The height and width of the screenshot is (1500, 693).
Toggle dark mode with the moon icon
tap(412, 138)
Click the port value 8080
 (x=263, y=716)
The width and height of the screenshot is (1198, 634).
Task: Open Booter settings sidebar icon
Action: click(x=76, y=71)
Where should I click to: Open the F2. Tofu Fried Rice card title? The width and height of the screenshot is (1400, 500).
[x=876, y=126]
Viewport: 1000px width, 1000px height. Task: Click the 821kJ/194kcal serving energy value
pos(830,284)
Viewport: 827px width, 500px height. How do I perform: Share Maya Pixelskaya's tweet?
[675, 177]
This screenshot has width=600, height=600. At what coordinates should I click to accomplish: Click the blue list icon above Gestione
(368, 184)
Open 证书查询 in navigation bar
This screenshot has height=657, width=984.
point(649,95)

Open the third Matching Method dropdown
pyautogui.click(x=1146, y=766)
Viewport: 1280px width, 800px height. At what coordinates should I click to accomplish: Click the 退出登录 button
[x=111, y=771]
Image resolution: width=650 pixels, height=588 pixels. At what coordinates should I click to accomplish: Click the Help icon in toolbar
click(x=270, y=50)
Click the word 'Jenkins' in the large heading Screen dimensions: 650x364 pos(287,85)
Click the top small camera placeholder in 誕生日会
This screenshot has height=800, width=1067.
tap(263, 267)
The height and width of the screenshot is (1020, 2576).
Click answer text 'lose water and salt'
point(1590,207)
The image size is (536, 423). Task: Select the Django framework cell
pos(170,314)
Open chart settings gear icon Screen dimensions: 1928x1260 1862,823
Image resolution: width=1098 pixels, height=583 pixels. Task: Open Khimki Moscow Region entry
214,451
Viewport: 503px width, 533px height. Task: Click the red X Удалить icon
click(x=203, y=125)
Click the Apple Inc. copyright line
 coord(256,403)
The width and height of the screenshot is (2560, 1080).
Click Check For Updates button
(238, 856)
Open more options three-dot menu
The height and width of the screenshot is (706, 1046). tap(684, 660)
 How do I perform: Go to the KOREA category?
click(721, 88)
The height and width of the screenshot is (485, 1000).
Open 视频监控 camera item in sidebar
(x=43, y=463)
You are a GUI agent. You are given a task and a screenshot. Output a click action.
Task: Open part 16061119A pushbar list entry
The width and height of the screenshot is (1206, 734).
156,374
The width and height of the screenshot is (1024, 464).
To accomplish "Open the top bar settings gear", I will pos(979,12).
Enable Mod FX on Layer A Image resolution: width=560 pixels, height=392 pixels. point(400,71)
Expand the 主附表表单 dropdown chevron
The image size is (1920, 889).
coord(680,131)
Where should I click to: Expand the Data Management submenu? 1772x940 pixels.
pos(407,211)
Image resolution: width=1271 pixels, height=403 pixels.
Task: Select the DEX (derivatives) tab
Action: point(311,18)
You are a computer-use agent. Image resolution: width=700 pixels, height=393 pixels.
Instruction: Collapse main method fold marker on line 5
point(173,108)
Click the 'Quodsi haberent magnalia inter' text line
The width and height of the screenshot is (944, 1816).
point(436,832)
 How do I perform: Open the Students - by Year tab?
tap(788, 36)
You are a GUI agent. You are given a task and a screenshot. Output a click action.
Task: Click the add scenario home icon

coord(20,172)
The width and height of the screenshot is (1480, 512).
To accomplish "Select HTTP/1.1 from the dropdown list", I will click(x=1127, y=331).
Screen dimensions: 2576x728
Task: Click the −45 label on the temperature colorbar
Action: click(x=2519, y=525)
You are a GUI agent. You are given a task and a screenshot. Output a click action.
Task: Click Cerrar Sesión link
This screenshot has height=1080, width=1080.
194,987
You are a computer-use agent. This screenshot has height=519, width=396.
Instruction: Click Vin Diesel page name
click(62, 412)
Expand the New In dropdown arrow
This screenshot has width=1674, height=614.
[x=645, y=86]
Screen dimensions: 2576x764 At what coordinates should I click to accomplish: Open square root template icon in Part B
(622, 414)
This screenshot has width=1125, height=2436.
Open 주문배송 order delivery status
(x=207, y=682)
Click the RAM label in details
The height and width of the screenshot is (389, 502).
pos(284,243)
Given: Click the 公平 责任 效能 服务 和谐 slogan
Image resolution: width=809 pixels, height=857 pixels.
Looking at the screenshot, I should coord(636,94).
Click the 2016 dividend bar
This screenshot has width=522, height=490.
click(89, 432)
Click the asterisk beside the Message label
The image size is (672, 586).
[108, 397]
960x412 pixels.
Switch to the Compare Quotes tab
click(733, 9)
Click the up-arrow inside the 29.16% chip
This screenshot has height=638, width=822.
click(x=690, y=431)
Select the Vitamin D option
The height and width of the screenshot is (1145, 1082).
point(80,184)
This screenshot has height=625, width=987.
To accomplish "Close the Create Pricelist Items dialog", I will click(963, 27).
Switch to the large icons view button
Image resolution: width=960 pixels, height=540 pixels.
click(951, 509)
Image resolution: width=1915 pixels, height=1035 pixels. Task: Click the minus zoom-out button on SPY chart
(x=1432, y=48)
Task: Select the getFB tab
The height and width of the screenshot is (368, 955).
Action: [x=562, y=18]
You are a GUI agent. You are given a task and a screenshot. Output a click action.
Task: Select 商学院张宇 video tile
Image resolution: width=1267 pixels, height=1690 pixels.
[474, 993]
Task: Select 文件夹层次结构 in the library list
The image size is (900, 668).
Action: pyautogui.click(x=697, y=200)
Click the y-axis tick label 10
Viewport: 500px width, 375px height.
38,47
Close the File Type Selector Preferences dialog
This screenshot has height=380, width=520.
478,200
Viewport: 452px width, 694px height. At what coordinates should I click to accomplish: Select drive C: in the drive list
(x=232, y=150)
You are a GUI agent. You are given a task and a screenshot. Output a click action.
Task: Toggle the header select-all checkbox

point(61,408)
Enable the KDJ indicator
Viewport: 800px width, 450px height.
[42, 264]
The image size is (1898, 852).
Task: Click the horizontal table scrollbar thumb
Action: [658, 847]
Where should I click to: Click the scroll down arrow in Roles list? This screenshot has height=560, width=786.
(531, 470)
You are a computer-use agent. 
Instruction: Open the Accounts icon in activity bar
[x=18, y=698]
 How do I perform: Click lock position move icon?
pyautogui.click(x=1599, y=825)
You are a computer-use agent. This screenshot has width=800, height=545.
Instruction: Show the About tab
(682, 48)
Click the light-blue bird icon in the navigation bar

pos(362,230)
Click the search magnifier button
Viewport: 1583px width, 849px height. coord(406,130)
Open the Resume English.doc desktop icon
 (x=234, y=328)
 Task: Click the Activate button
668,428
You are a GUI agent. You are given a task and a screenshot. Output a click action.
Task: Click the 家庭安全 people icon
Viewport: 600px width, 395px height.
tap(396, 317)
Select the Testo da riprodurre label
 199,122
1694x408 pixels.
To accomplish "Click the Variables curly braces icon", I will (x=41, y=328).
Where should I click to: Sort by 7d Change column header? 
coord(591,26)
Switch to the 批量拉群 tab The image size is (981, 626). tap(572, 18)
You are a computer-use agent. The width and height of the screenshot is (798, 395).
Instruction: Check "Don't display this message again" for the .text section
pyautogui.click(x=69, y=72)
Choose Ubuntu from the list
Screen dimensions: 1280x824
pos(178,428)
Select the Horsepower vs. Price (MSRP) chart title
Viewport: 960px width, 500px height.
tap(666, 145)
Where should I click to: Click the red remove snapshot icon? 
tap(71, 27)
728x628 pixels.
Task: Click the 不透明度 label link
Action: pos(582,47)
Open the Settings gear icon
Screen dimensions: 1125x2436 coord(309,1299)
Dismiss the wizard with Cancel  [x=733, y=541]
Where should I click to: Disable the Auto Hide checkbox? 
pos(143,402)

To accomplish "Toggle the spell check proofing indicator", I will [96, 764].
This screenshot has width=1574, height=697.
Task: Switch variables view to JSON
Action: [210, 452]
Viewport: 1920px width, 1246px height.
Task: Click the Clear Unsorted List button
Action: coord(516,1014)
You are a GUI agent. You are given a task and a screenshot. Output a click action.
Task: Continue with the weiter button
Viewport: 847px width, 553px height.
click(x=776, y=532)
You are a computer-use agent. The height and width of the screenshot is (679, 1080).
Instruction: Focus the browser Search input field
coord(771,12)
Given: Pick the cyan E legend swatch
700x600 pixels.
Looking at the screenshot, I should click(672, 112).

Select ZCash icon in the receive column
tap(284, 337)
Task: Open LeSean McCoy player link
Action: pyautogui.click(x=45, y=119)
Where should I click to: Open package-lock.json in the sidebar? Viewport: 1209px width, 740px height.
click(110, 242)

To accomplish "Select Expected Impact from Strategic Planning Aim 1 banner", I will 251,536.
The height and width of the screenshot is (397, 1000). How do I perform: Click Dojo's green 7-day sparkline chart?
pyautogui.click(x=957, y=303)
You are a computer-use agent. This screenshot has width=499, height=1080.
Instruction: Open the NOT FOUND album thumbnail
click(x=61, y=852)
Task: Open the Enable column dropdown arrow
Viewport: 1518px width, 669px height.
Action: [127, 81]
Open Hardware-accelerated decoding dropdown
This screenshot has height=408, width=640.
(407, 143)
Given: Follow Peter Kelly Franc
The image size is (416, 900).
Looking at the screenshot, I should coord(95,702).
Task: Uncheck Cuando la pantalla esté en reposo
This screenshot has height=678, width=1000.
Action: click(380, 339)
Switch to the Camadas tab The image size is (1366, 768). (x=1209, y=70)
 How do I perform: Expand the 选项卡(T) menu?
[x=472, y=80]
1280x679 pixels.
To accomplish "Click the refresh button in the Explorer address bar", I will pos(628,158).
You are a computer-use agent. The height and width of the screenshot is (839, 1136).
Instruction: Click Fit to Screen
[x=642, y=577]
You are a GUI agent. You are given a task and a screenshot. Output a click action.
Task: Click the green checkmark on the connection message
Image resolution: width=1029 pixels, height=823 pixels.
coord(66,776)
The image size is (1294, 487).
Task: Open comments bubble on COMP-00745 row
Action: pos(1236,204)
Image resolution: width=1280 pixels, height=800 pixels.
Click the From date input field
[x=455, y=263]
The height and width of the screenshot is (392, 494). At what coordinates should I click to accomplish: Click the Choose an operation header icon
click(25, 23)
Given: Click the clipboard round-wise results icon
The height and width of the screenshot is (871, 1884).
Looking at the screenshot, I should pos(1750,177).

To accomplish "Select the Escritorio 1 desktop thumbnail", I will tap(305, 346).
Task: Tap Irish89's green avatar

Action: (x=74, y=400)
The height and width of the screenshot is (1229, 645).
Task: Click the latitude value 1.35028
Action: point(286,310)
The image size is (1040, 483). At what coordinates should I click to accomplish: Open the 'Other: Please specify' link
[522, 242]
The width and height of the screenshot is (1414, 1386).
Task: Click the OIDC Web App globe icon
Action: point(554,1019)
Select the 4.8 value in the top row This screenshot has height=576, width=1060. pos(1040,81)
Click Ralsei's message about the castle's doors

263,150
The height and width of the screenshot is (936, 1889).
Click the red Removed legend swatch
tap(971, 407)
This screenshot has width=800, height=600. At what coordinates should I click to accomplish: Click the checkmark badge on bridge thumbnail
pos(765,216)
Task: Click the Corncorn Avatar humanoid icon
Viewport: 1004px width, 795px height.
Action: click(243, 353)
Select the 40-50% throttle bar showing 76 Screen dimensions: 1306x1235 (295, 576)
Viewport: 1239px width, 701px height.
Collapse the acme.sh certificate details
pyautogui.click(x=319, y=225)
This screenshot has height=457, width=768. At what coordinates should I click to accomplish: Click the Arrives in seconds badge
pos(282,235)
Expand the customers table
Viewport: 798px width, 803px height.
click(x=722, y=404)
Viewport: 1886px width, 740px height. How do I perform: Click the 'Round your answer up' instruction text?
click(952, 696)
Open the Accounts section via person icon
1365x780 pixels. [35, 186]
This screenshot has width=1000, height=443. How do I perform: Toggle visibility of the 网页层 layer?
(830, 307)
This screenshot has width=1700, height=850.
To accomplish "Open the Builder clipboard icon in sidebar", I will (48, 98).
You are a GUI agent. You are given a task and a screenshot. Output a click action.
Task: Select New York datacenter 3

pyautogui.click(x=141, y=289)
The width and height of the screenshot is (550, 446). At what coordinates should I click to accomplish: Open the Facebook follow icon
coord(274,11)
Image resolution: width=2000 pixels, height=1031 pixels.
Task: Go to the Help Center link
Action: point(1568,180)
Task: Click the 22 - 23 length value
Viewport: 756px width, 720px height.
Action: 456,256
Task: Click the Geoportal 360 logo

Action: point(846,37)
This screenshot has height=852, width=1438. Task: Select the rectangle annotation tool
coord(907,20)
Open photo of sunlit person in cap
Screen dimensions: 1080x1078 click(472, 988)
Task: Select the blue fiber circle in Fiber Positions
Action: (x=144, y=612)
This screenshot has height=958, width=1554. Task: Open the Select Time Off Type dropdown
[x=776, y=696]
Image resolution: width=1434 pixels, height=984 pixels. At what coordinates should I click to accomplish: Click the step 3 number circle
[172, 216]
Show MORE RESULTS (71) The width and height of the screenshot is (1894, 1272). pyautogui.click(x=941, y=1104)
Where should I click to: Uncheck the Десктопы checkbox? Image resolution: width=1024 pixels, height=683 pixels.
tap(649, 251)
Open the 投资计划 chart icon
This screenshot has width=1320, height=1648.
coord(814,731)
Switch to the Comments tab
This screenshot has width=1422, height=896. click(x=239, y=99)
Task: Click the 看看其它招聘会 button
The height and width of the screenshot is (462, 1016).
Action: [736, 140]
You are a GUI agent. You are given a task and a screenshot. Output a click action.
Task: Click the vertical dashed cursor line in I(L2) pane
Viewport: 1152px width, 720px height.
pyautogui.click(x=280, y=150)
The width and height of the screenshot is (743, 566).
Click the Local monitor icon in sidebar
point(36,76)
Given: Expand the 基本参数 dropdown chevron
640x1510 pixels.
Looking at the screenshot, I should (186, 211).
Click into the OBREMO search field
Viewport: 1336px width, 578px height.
----
● Required action
From the listing above, the lines starting with the one that has "960x412 pixels." and running through the one that has "This screenshot has height=625, width=987." should be copied exactly, ends included.

● Your response
960x412 pixels.
Switch to the Compare Quotes tab
click(733, 9)
Click the up-arrow inside the 29.16% chip
This screenshot has height=638, width=822.
click(x=690, y=431)
Select the Vitamin D option
The height and width of the screenshot is (1145, 1082).
point(80,184)
This screenshot has height=625, width=987.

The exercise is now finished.